= Task directions =
Leave every picture out and print exactly the lines that run from the one containing "Instruction: Toggle the Safe Mode button" to the end of the listing.

☆ ☆ ☆ ☆ ☆

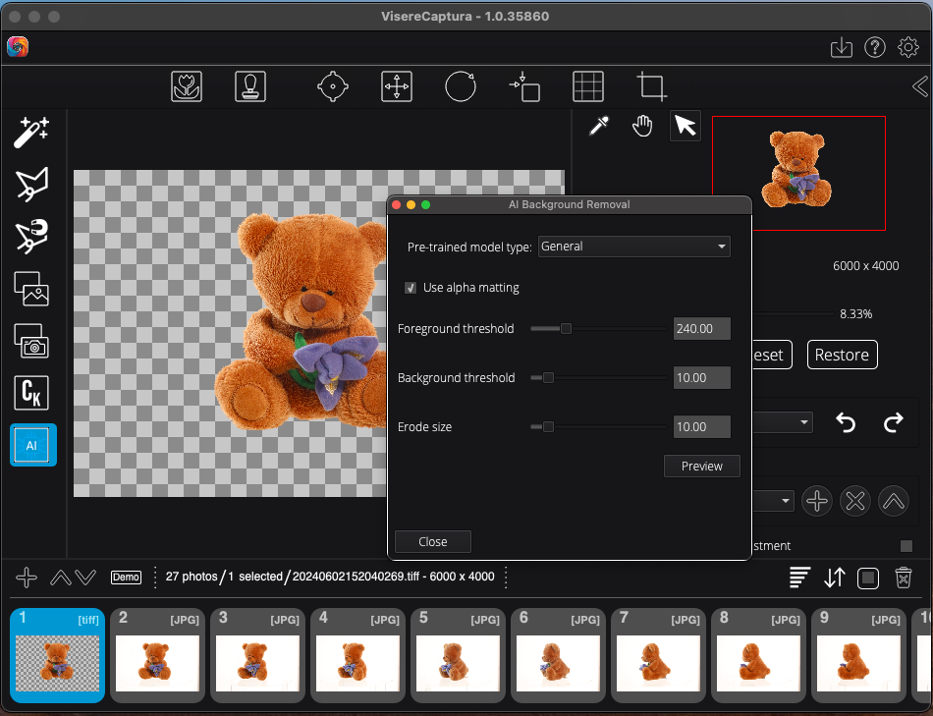Select the magic wand tool

31,132
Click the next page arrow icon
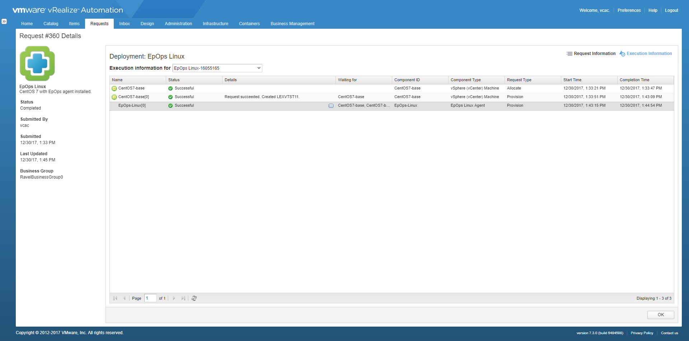This screenshot has width=689, height=341. click(x=174, y=298)
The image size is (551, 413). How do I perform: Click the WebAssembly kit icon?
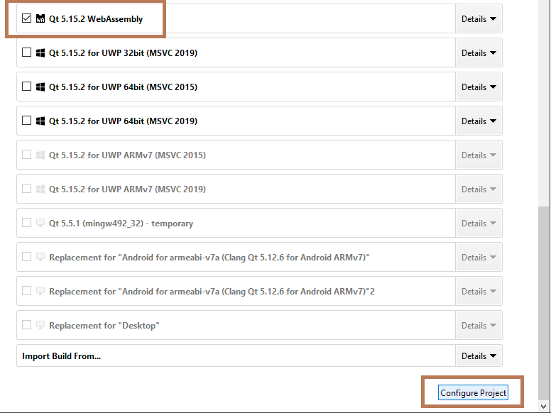click(40, 19)
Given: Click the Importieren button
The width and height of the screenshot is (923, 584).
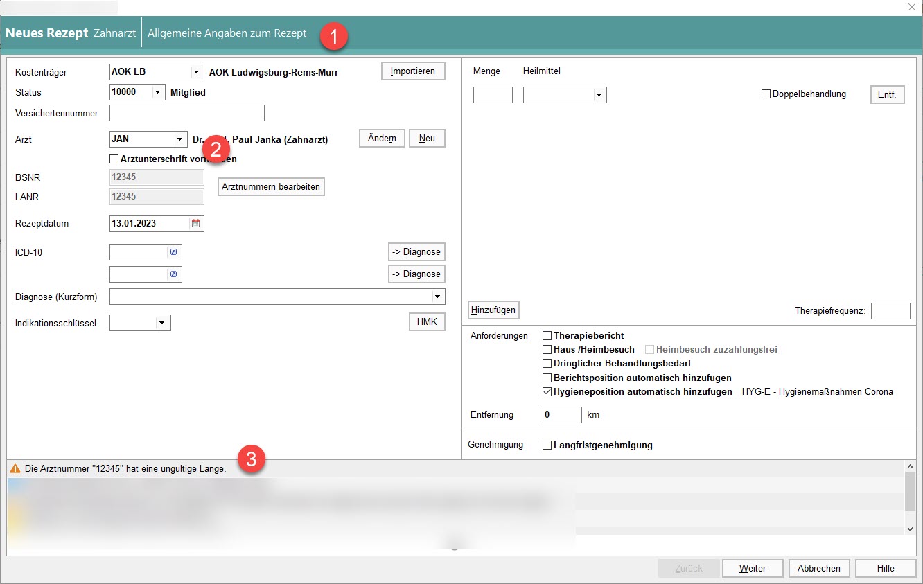Looking at the screenshot, I should click(x=412, y=71).
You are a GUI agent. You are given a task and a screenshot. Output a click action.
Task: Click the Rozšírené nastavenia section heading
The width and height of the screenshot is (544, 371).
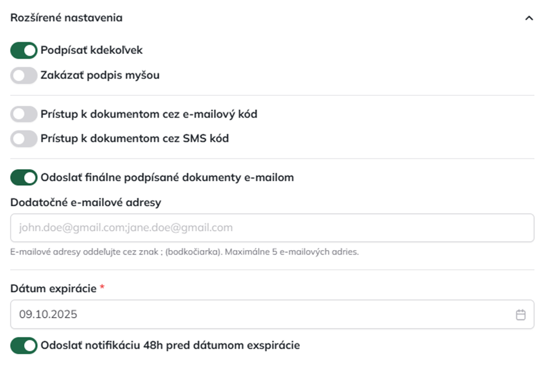pos(67,18)
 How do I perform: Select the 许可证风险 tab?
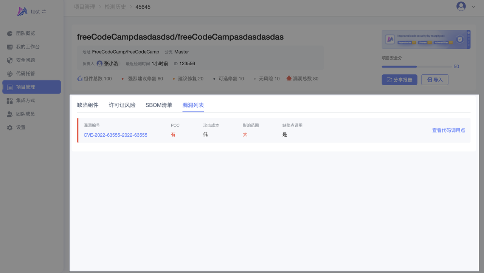point(122,105)
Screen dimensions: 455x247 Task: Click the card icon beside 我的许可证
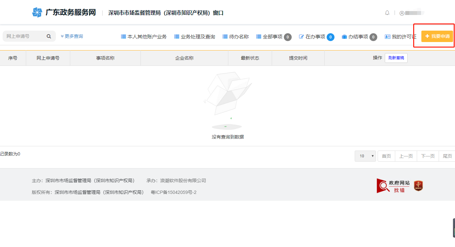tap(388, 36)
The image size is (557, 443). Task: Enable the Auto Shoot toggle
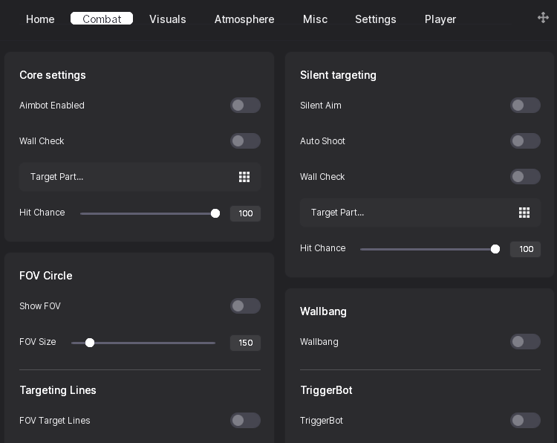(525, 140)
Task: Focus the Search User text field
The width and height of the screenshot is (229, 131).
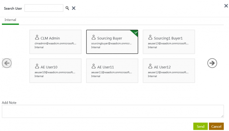Action: [x=44, y=8]
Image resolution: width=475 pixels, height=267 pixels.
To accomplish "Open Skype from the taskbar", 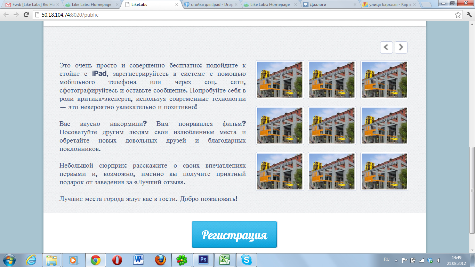I will 247,260.
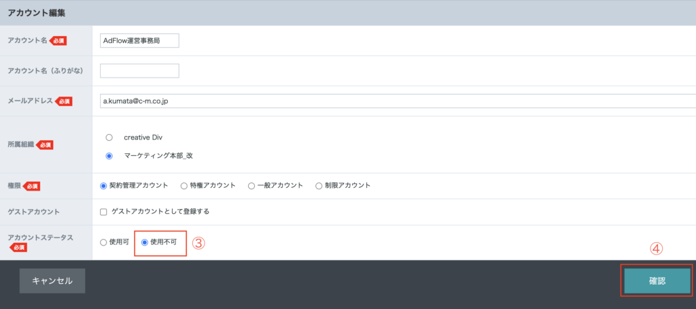The width and height of the screenshot is (696, 309).
Task: Pick the 制限アカウント radio option
Action: click(319, 186)
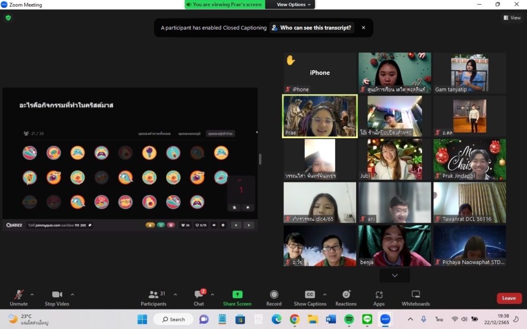Viewport: 527px width, 329px height.
Task: Unmute the microphone in Zoom toolbar
Action: click(x=19, y=298)
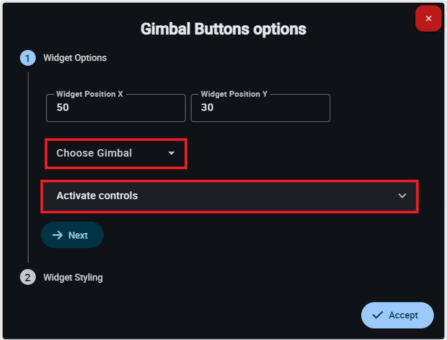Click the Choose Gimbal dropdown arrow
Viewport: 447px width, 340px height.
(x=171, y=153)
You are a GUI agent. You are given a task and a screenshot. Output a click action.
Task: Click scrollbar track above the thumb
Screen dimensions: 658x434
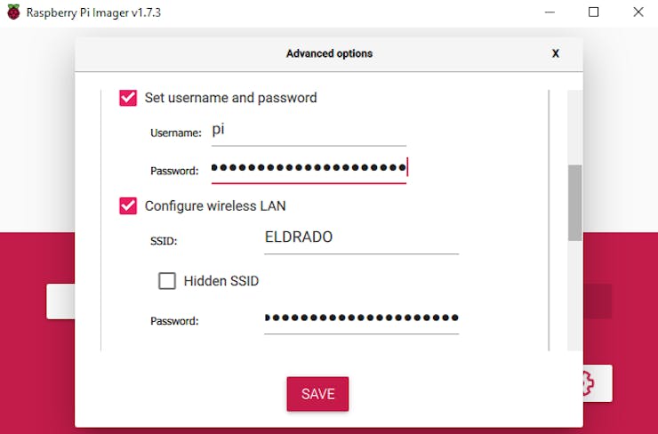pos(574,125)
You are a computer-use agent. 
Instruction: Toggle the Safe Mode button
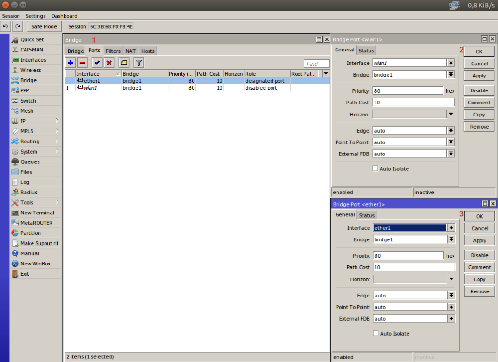click(44, 26)
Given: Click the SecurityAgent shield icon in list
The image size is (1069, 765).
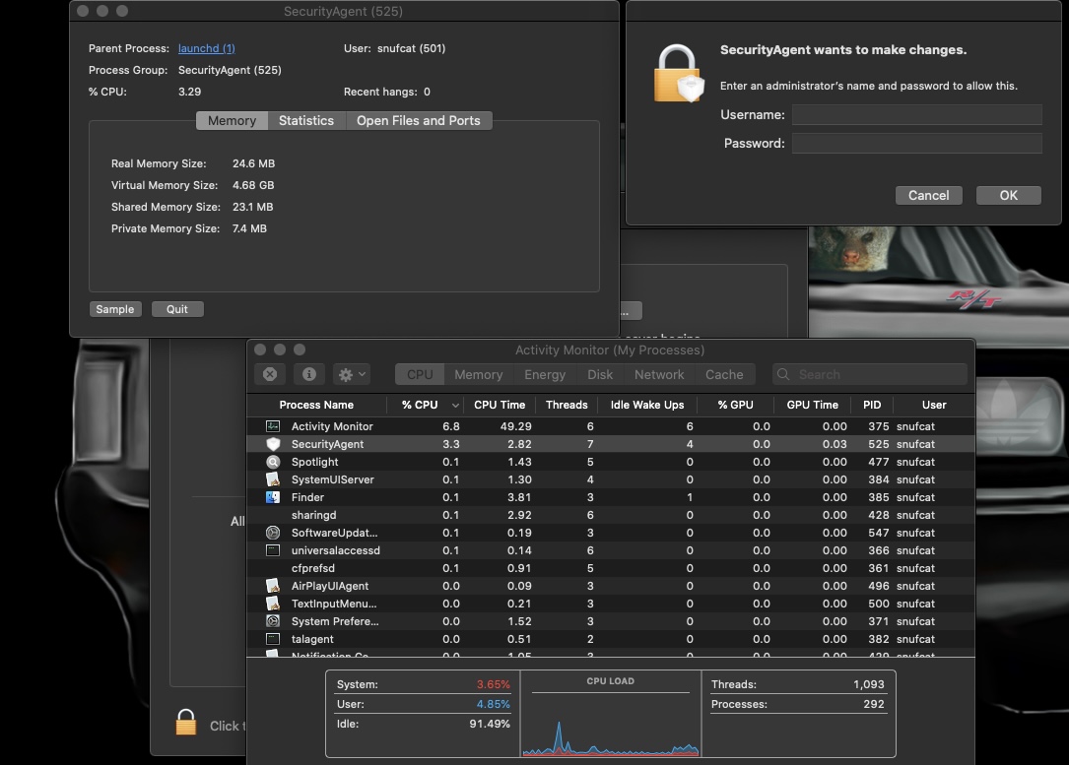Looking at the screenshot, I should point(273,444).
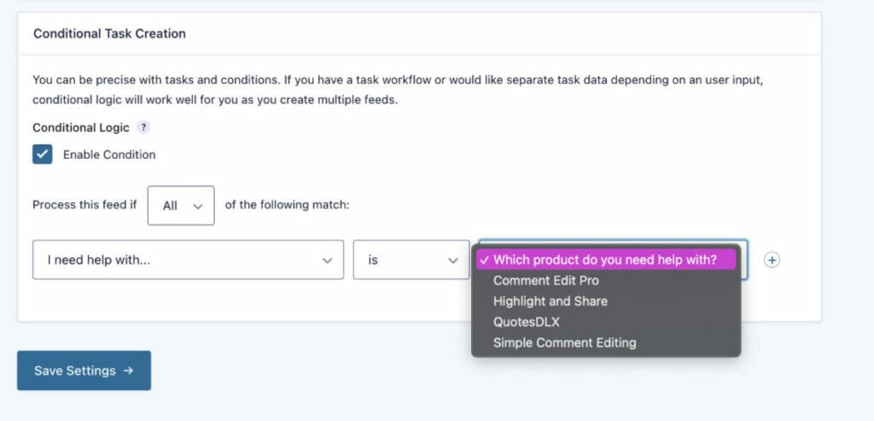Click the plus icon to add a rule
This screenshot has height=421, width=874.
772,260
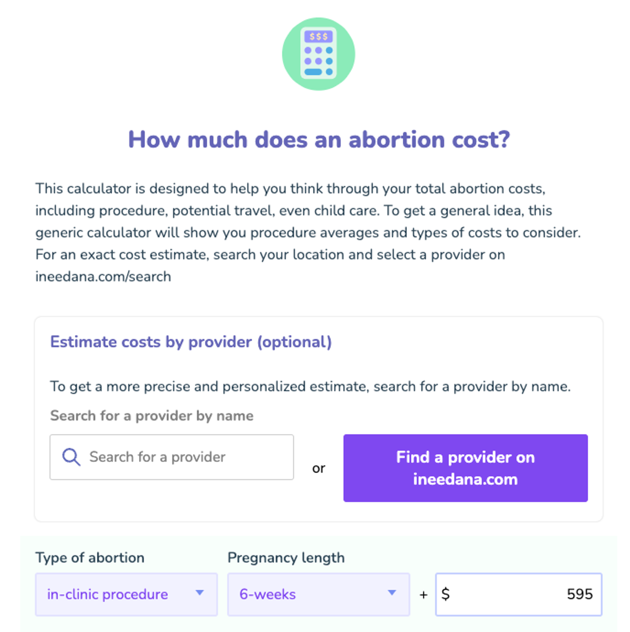Click the Estimate costs by provider heading

(191, 342)
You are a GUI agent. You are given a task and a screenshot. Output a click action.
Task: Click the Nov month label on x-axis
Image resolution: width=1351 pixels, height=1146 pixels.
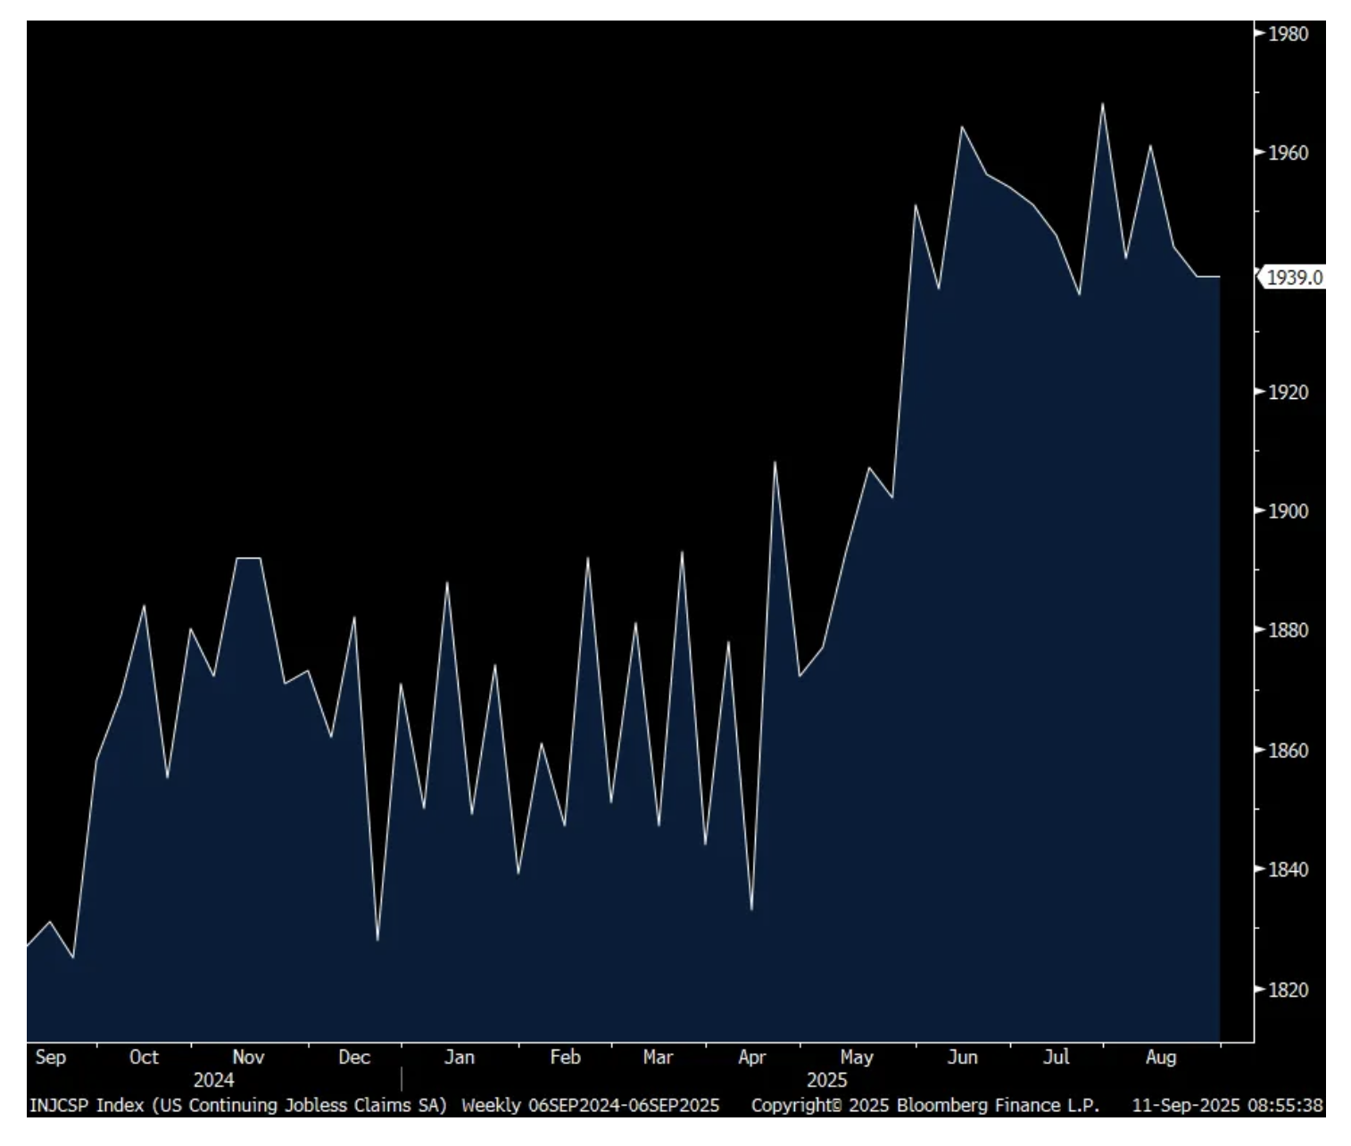coord(248,1058)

☆ ☆ ☆ ☆ ☆

= Task result =
Instruction: Toggle the Safe Mode button
click(44, 26)
Given: Click the SecurityAgent shield icon in list
The image size is (1069, 765).
Looking at the screenshot, I should point(273,444).
Click the plus icon to add a rule
This screenshot has height=421, width=874.
772,260
Click the Estimate costs by provider heading

(191, 342)
You are a GUI agent. You are given a task and a screenshot. Output a click action.
Task: Click the Nov month label on x-axis
Image resolution: width=1351 pixels, height=1146 pixels.
coord(248,1058)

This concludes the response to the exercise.